The policy’s stakes could be far-reaching. The Military Health System serves about 1.6 million women of reproductive age, from 15 to 45, according to a report last month from the Congressional Research Service. About 46,000 active-duty women and 75,000 female reservists are stationed in states with laws that ban or restrict abortions.

The legal fallout from the Supreme Court’s decision in Dobbs v. Jackson Women’s Health Organization has stretched across the military community, including the Department of Veterans Affairs.

Sens. Susan M. Collins, Maine Republican, and Lisa Murkowski, Alaska Republican, joined most Democrats to block a bill that would have overturned an administration policy allowing the VA to perform taxpayer-funded abortions.

The resolution lacked the votes to override a threatened veto by President Biden, but it was underscored by heated political and social debates over abortion in America.

The fight on Capitol Hill

Congressional Republicans’ reaction to the Pentagon’s abortion policy has been swift and fierce. Last month, a group of Republican senators proposed legislation to eliminate the “loophole” that allows the Pentagon to fund out-of-state abortion travel.

“The Pentagon should not be mobilized against the unborn,” Sen. Joni Ernst, Iowa Republican, said in a statement. “The Department of Defense exists to defend life, not destroy it. [The Defense Department’s] policy is not just unlawful, it’s immoral. Congress has been clear; the Hyde Amendment protects taxpayers from being forced to fund abortions. I will continue to ensure the unborn and your tax dollars are protected.”

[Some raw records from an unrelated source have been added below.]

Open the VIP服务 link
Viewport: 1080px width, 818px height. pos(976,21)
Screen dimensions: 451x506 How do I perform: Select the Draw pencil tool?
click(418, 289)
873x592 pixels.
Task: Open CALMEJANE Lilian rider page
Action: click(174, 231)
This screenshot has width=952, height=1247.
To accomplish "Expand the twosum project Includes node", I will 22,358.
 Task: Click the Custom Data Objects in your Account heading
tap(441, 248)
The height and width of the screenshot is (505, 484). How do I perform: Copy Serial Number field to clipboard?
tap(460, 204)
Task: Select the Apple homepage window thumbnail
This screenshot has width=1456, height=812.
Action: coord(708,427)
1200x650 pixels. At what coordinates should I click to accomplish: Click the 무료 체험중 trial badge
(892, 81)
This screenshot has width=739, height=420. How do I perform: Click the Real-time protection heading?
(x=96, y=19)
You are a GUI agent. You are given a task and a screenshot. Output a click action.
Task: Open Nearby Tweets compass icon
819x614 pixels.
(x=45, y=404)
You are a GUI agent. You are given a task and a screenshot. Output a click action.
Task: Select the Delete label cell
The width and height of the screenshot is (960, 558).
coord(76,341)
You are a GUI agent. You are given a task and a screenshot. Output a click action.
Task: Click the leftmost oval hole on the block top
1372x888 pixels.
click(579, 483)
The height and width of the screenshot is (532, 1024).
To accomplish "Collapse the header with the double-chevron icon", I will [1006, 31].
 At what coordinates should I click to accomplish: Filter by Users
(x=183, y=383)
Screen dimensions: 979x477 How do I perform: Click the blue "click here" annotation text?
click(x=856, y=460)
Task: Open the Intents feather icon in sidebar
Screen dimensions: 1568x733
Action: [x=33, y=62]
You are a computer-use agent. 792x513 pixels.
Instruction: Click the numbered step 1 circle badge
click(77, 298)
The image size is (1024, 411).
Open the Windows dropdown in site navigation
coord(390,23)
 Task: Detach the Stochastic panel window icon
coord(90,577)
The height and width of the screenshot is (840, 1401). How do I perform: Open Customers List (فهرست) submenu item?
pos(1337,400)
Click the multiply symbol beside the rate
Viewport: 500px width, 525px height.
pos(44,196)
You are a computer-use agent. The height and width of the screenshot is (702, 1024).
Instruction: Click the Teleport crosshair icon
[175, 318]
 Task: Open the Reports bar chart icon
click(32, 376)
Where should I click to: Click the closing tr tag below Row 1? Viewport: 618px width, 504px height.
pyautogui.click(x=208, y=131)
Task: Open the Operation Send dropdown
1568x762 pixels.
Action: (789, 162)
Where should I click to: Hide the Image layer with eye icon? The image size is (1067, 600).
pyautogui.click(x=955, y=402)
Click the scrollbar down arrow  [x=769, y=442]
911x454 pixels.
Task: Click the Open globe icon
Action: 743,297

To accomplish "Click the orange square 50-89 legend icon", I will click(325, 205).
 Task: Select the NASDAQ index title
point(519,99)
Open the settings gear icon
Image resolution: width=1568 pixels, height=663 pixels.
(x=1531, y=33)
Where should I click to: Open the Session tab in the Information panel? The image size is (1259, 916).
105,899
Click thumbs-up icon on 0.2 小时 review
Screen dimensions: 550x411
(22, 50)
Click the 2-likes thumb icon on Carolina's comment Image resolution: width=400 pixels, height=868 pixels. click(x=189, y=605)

Mon. Tommy Tuberville, Alabama Republican, has placed a hold on nearly 160 Pentagon nominees and top-rank promotions until the department rescinds its abortion policy.

The move has provoked an outcry from Democrats and Pentagon leaders, but it has not prevented the confirmation of any nominee. It does require a floor vote for each individual rather than simple voice votes for batches of nominees.

Mr. Tuberville has vowed to keep the hold in place “until hell freezes over.”

He also rejected the argument that his hold was hurting military readiness.

“First of all, I’m not blocking anyone from being confirmed. Every single one of these nominees can receive a vote if [Senate Majority Leader Charles E. Schumer] wants it,” Mr. Tuberville said on the Senate floor. “If Democrats are so worried about these nominations, let’s vote. If we’re not going to vote on taxpayer-funded abortion, then let’s vote on these nominees. Voting is our job. It’s not too much to ask the United States Senate to do its job — to vote.”

• Dave Boyer contributed to this story.